Data Show Trump Would’ve Released as Many Border Crossers as Biden
President Biden has requested that Congress give him $13.6 billion to increase deportations of people crossing the border illegally, but congressional Republicans are reluctant to comply because they believe Biden has intentionally opened the borders and can’t be trusted. However, data from the Trump era clearly show that, if he were in office, Trump would not be deporting any more border crossers than Biden has.
As I previously demonstrated, President Biden removed a higher percentage of border crossers in his first two years than Trump did during his last two years (51 percent versus 47 percent), despite Trump having to deal with many fewer total crossings (Table 1). Congress right now is in a bipartisan state of denial about these three central facts:
The reason people are being released is because of operational capacity to detain and deport them, not policy.
Biden has deported vastly greater numbers and a higher share of crossers, but it has not deterred people from crossing.
The logistics are such that once arrivals exceed the deportation machine’s capacity, people will find out and even more will come.
The data presented in Table 1 come from March 2023, and the situation may have changed now that the Centers for Disease Control and Prevention ended the national health emergency in May 2023, and the Department of Homeland Security (DHS) can no longer use the Title 42 health code authority to expel people to Mexico.
Therefore, it is worth revisiting what we could have realistically expected from a Trump‐era deportation machine in this moment.
Table 2 shows the pre‐Title 42 removal rate (share of border encounters in fiscal years 2019 and early 2020 that were removed by March 31, 2020) for each major demographic group.

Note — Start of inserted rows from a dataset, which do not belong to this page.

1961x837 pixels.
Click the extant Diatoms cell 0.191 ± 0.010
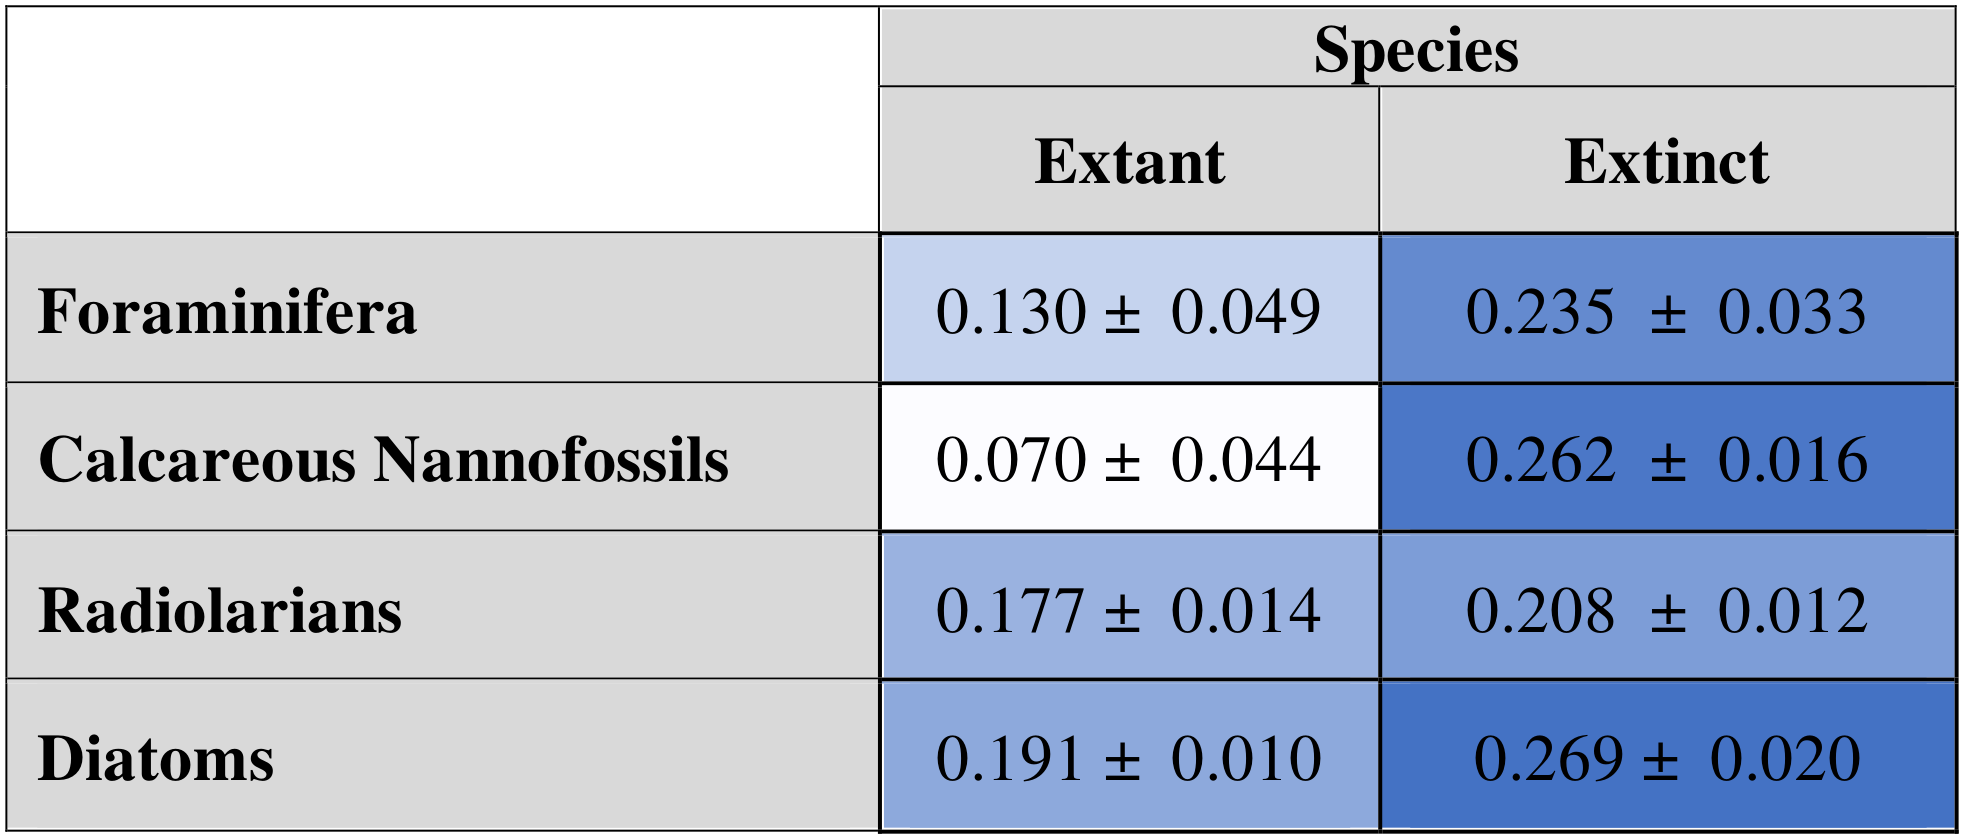pos(1128,758)
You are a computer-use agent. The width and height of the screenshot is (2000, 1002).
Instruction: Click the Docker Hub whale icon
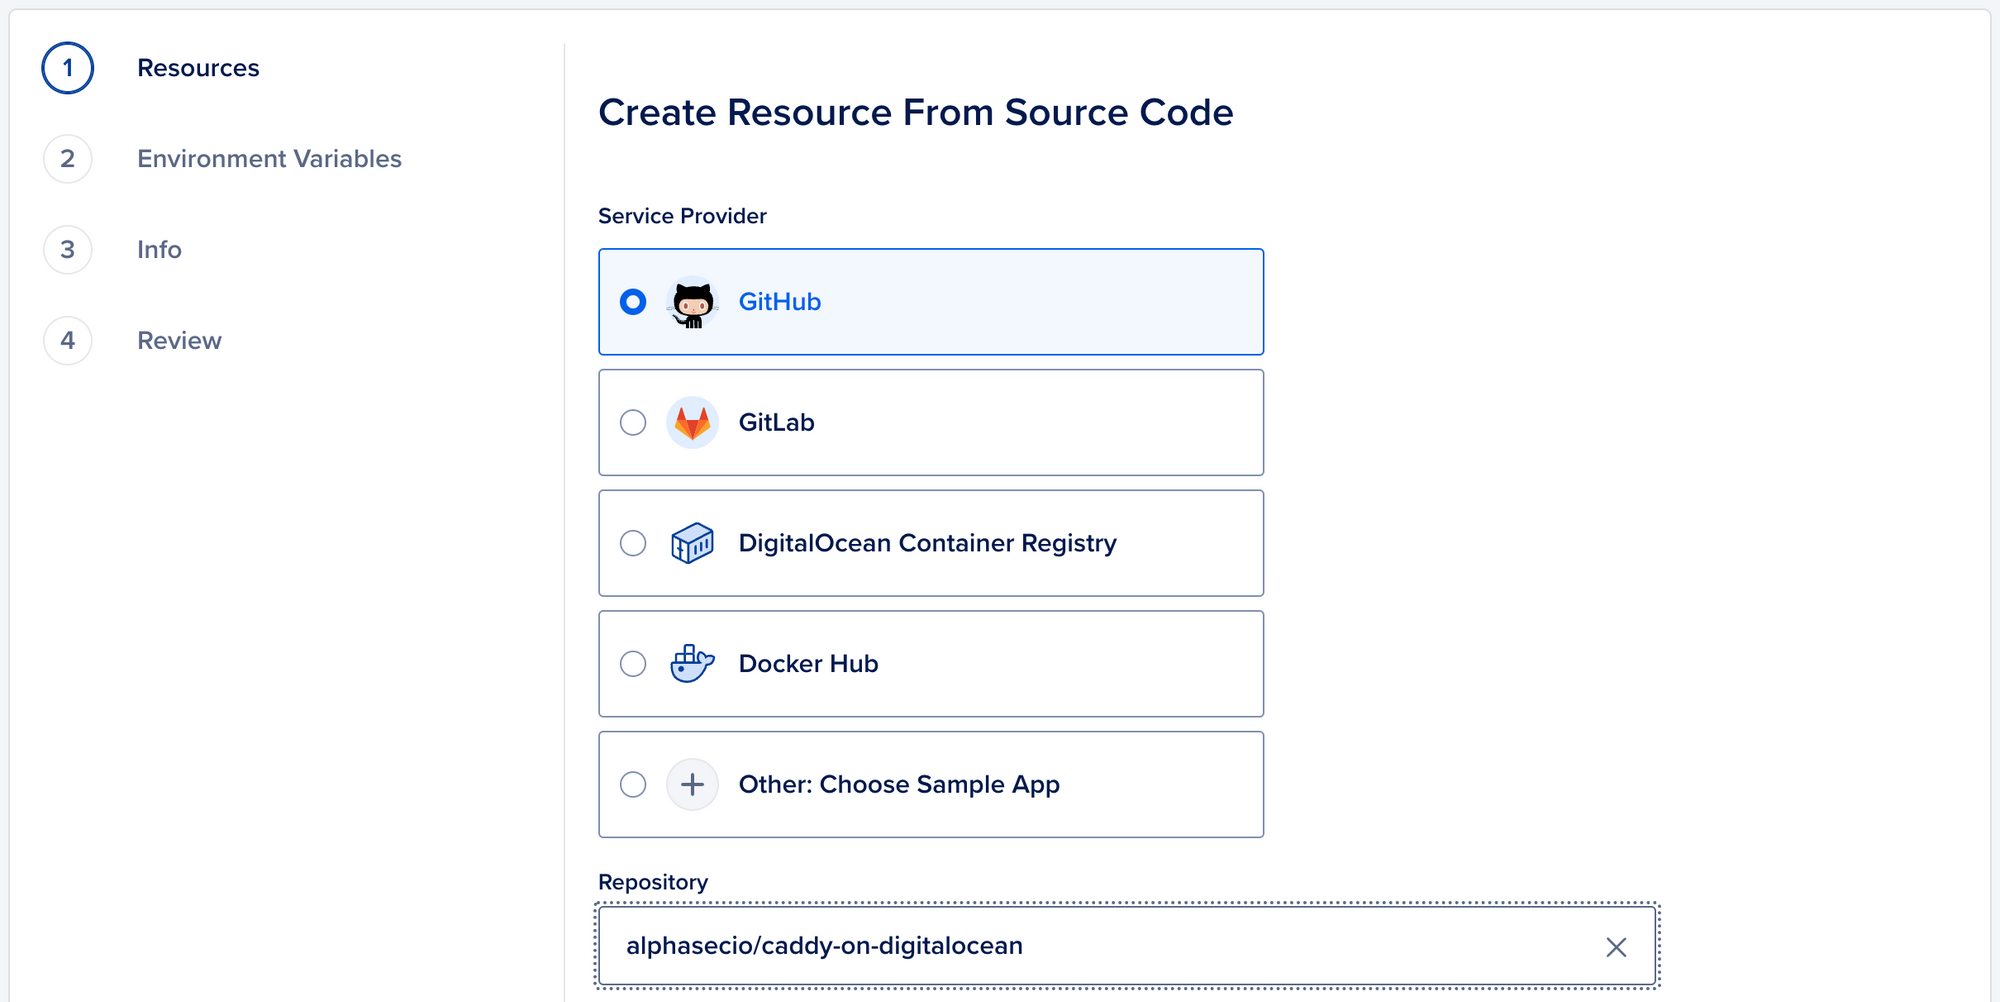[693, 663]
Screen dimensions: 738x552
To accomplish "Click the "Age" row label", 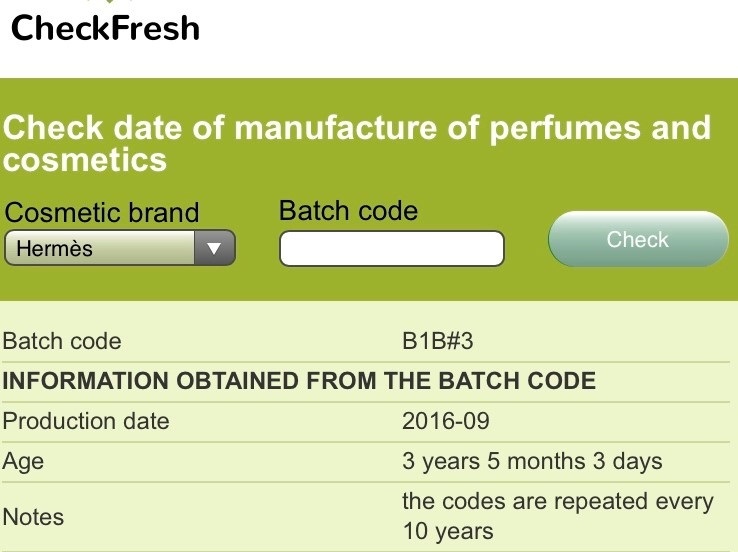I will 24,461.
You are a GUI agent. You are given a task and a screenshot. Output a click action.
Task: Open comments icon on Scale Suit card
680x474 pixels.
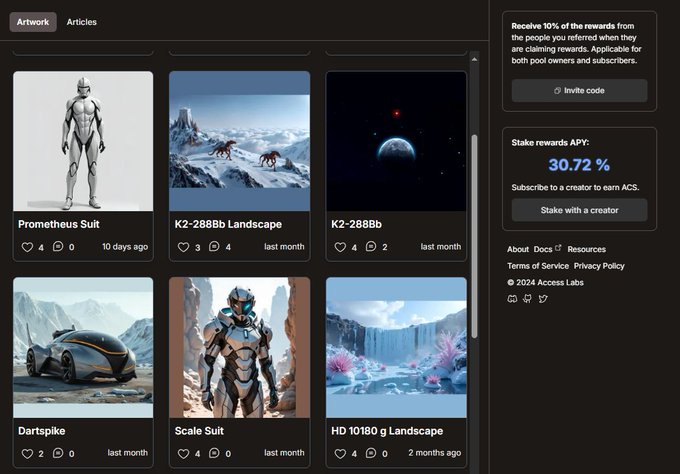coord(214,453)
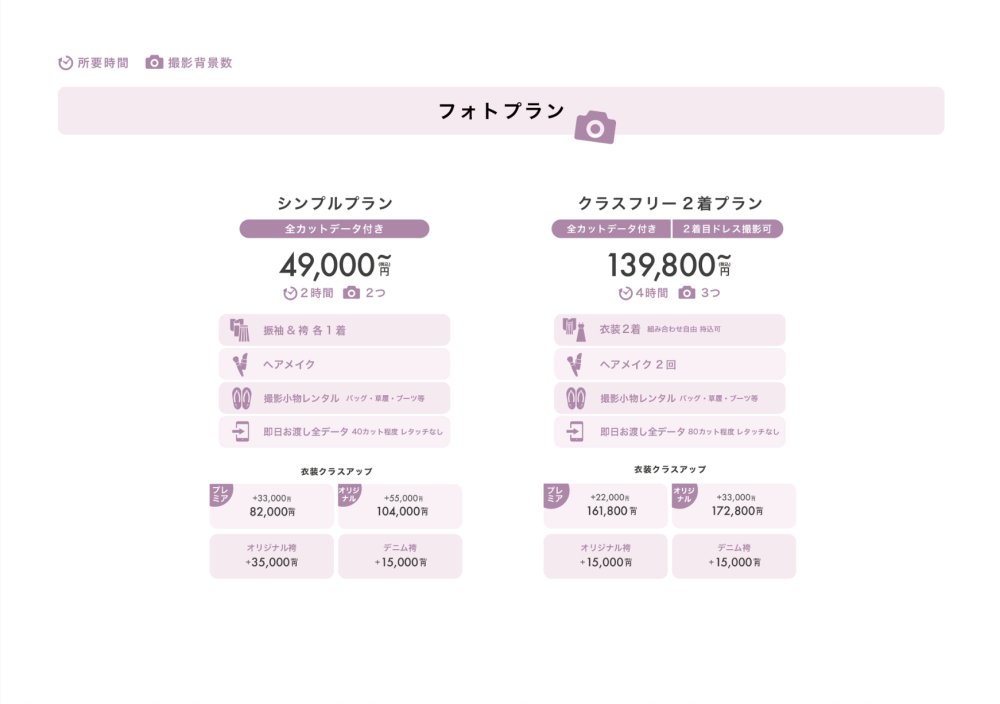Select the プレミア 82,000円 upgrade card
Screen dimensions: 1000x704
click(271, 506)
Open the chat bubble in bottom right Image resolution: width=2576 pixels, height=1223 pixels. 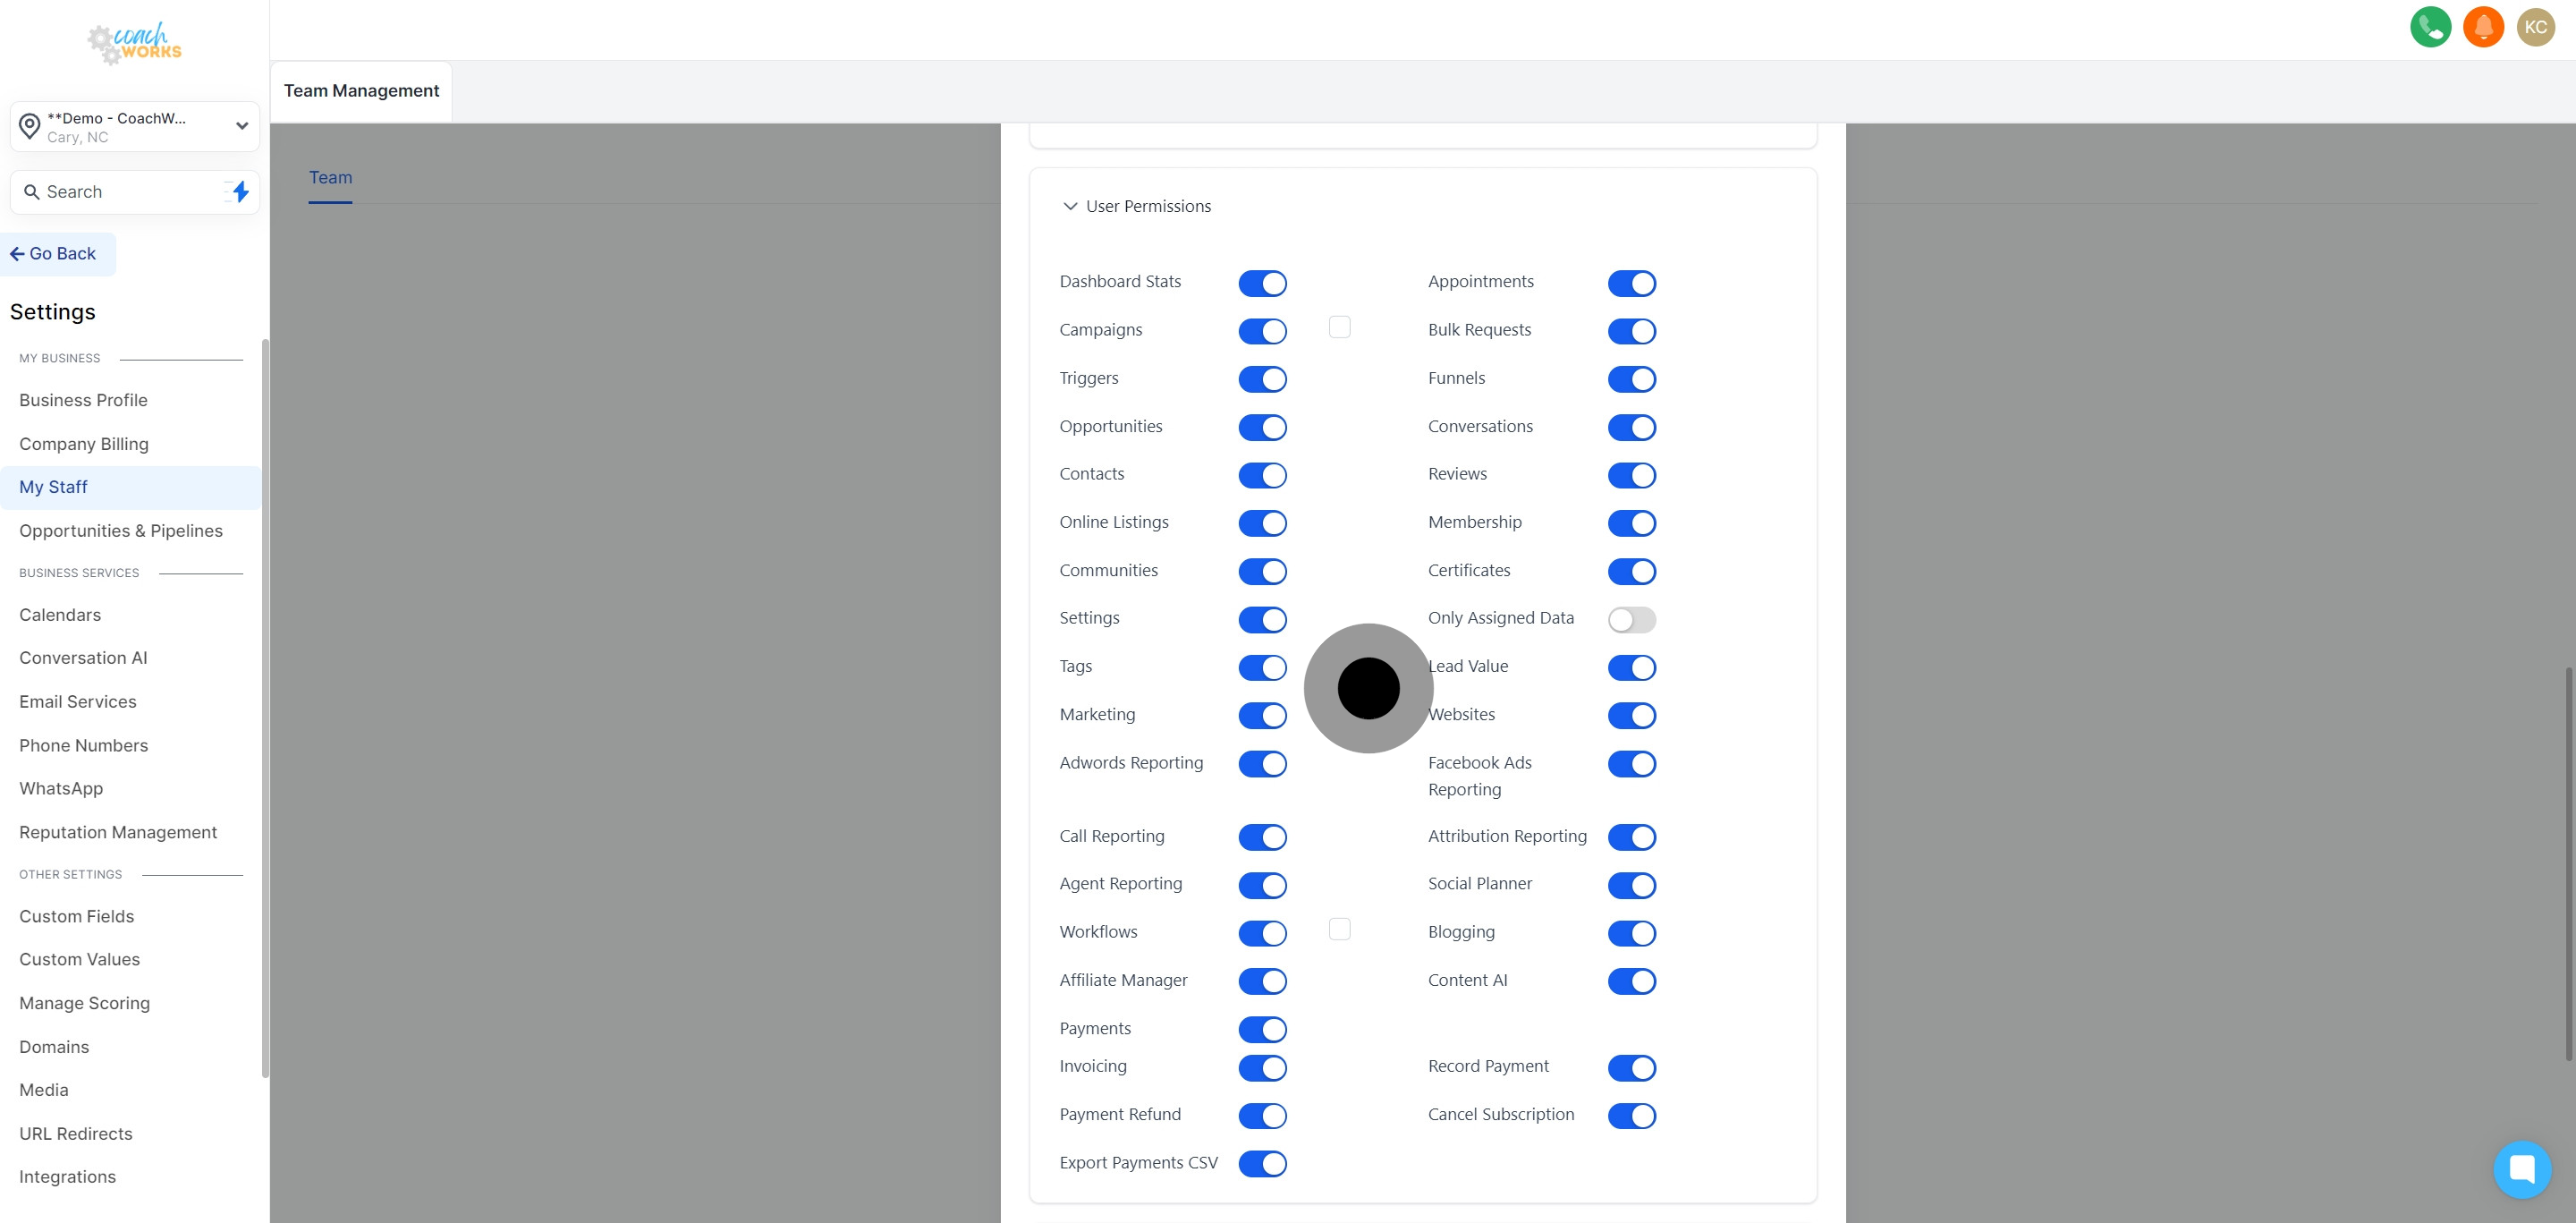pos(2523,1169)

These rates are then applied to the most recent border encounters for November 2023. As it shows, based on how they performed in 2019 and 2020, before Title 42, we would expect a Trump administration to have removed 29.2 percent of the people who crossed the border illegally in November 2023. In other words, even under Trump, over 70 percent of crossers would not be removed.
We would expect that of the 191,113 Border Patrol arrests, a Trump administration would have removed 55,784. This is almost exactly the number of crossers who were not granted humanitarian release by Border Patrol in November 2023: 57,122. The DHS does not publish exact monthly removals, but it says that it deported “over 400,000” people over the last seven months. That equals about 57,000 removals per month, exactly what we’d expect from a Trump administration.
Of course, this assumes that a Trump administration could maintain a consistent removal rate despite the higher rate of arrivals, and this is unlikely. The removal rate significantly dipped from about 50 percent in 2018 to 32 percent in 2019 when border encounters almost doubled from half a million to nearly a million. Now, arrests are on track to double the 2019 level. It stands to reason that, faced with this increase in arrivals, the rate of removals would’ve fallen again. The fact that it did not fall is a testament to the extraordinary lengths to which the Biden administration has gone to sustain high removal rates, even after the expiration of Title 42.
President Biden has negotiated a shocking and unprecedented deal with Mexico to permanently deport some Cubans, Haitians, Nicaraguans, and Venezuelans there. This is very different from Trump’s Remain in Mexico policy that returned some crossers there temporarily until their cases were decided. Biden has also obtained permission from the governments in Venezuela and Cuba to accept more deportations, and he has imposed a presumptive ban on asylum.
But this strategy hasn’t worked in the past and won’t work now because, as we saw during Title 42, even the total suspension of asylum law and a much higher rate of removal did not deter crossers because there was still a reasonable possibility of success, and the US economy was doing so well. Biden needs to refocus on reforming legal immigration to fix the problems at the border.